Brief
Output as a numbered list, with blank lines omitted, the rows beginning at the one that contains "Where should I click to: Open the Buy" and continuing through the last row.

--- START OF Dataset excerpts ---

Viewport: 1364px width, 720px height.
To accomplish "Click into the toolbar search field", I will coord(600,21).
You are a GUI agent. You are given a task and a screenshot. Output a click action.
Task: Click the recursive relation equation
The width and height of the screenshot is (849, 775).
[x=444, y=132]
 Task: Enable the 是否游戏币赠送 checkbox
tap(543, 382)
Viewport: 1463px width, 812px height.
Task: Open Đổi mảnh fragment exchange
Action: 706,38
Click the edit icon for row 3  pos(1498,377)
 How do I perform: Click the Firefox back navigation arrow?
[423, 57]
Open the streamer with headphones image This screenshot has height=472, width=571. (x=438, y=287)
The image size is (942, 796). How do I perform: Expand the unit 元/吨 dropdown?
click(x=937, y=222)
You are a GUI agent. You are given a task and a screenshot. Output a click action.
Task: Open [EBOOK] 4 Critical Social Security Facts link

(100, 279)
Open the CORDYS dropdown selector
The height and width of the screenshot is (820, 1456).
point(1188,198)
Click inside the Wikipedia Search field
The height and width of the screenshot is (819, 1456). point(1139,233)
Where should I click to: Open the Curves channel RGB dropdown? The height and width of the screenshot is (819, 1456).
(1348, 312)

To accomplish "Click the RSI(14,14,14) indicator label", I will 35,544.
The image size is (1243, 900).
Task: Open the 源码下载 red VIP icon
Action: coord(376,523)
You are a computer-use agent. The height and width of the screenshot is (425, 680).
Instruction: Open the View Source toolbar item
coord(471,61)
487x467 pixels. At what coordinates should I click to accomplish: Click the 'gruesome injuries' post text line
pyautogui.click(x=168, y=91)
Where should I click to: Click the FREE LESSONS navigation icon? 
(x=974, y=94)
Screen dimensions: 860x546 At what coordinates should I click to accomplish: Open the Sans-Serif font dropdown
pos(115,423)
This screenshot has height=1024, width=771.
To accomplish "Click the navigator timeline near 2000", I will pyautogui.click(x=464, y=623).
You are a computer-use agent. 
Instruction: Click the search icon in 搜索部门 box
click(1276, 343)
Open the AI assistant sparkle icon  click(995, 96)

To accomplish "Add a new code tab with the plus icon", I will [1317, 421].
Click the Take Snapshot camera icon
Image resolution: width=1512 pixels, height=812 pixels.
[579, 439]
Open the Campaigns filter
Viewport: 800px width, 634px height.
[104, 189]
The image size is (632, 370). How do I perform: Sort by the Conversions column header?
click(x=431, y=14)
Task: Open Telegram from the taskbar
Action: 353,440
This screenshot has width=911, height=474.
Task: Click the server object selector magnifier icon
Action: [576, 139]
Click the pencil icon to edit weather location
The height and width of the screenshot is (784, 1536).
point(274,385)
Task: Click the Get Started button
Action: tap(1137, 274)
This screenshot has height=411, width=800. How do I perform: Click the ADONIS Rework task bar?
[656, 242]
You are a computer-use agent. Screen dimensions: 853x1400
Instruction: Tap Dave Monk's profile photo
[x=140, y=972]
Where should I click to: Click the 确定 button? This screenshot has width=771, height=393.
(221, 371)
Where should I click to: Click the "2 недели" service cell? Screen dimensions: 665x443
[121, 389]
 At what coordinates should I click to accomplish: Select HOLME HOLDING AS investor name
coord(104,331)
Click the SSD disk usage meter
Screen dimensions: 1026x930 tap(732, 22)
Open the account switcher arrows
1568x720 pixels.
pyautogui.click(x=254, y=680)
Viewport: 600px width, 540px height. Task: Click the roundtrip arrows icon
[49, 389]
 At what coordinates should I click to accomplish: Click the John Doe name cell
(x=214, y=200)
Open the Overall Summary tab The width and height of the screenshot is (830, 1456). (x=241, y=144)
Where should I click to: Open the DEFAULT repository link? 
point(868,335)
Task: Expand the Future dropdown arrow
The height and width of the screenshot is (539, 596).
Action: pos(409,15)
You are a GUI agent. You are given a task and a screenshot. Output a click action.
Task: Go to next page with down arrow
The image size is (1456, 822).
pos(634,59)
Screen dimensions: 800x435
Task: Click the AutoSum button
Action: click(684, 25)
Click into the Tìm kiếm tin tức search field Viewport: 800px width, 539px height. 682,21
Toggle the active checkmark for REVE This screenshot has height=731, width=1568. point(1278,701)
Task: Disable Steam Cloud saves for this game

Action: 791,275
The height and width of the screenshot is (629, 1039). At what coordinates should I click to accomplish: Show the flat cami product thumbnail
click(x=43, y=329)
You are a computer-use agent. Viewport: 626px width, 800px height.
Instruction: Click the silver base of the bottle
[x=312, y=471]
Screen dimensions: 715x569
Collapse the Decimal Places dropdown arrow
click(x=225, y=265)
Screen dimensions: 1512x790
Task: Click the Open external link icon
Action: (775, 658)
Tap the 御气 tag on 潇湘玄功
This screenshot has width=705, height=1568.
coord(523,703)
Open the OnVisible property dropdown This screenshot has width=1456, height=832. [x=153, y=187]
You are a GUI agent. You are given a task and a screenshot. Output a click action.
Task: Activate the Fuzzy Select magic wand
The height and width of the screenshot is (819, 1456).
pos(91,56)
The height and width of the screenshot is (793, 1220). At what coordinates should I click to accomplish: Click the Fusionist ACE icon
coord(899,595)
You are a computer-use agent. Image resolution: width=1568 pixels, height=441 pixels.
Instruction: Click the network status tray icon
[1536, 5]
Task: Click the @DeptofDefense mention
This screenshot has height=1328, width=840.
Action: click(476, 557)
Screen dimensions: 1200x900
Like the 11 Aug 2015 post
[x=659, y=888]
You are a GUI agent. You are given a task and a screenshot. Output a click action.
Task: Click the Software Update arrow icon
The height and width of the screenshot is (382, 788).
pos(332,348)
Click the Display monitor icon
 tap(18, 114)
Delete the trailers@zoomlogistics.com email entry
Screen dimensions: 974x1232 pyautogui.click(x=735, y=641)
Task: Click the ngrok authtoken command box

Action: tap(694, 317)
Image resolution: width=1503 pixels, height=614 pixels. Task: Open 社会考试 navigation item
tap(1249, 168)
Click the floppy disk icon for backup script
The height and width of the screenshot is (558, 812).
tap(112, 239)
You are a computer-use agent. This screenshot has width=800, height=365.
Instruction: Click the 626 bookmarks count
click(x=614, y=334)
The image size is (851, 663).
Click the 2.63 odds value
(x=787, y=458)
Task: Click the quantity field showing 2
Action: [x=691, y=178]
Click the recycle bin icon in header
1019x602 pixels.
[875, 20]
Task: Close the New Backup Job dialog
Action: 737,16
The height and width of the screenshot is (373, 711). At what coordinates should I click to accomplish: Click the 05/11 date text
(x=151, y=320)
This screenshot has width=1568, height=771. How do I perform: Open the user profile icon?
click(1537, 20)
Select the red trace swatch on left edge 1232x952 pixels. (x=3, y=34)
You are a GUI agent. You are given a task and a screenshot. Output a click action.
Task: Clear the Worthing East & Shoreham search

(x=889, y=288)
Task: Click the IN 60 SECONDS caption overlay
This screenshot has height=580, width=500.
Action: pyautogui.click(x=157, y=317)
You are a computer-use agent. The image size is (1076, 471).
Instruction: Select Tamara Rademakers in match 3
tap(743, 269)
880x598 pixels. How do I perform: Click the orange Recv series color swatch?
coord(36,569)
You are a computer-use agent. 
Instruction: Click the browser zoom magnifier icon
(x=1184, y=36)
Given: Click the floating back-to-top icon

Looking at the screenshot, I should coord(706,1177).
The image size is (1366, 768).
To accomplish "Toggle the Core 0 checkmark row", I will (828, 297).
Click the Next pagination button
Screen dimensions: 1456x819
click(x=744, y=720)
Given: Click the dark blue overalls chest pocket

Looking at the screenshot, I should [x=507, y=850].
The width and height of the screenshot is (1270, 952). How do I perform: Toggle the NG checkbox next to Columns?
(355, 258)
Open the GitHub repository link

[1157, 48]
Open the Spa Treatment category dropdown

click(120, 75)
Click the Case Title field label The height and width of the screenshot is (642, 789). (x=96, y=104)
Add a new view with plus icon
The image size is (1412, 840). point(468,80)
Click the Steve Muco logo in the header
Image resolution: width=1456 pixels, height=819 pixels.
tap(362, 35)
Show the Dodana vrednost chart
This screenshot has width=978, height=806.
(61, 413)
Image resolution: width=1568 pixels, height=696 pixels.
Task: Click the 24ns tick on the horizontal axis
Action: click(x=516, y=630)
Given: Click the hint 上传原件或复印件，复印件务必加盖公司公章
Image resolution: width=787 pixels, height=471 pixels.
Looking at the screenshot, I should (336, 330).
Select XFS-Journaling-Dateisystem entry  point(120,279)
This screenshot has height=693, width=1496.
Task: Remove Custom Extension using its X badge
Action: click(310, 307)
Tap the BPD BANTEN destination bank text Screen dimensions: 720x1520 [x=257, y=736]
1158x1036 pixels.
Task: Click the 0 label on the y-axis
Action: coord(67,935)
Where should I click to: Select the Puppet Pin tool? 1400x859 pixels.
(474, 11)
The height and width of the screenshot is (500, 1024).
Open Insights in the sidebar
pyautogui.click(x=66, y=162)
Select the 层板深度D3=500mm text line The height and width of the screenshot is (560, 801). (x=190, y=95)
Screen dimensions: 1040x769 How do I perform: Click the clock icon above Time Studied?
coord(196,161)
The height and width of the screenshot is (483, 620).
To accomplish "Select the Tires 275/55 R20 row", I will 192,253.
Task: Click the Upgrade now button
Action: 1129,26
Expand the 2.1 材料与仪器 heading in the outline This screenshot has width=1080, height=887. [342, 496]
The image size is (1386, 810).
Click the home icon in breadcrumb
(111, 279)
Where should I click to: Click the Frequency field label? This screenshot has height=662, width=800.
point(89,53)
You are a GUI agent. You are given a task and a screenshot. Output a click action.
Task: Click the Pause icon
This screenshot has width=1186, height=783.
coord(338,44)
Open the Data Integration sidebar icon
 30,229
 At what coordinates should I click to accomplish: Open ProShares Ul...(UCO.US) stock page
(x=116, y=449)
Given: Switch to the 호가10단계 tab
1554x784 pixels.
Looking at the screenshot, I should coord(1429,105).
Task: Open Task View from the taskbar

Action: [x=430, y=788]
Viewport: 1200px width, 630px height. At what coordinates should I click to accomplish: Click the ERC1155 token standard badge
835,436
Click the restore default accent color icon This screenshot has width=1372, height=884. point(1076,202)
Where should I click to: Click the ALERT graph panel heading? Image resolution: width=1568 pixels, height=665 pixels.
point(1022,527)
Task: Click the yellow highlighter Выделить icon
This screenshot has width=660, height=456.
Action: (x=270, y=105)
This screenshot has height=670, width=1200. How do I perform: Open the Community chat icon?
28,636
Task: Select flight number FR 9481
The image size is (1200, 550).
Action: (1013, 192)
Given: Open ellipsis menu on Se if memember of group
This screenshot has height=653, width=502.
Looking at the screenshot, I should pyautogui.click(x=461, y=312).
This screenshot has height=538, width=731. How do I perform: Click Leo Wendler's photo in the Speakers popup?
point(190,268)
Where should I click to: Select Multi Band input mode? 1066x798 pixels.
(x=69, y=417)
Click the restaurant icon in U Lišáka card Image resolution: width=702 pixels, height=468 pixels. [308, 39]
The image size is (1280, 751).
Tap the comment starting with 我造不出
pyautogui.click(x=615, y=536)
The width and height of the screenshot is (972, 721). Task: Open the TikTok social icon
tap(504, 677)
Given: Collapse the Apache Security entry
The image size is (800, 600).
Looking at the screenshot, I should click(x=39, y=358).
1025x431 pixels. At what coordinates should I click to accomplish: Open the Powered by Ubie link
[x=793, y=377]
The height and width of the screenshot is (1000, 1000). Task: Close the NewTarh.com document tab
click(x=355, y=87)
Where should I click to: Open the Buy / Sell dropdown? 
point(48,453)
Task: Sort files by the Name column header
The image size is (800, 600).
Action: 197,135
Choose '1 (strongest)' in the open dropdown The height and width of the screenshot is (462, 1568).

--- END OF Dataset excerpts ---

Correct output
1. Where should I click to: Open the Buy / Sell dropdown? 
2. point(48,453)
3. Task: Sort files by the Name column header
4. The image size is (800, 600).
5. Action: 197,135
6. Choose '1 (strongest)' in the open dropdown The height and width of the screenshot is (462, 1568).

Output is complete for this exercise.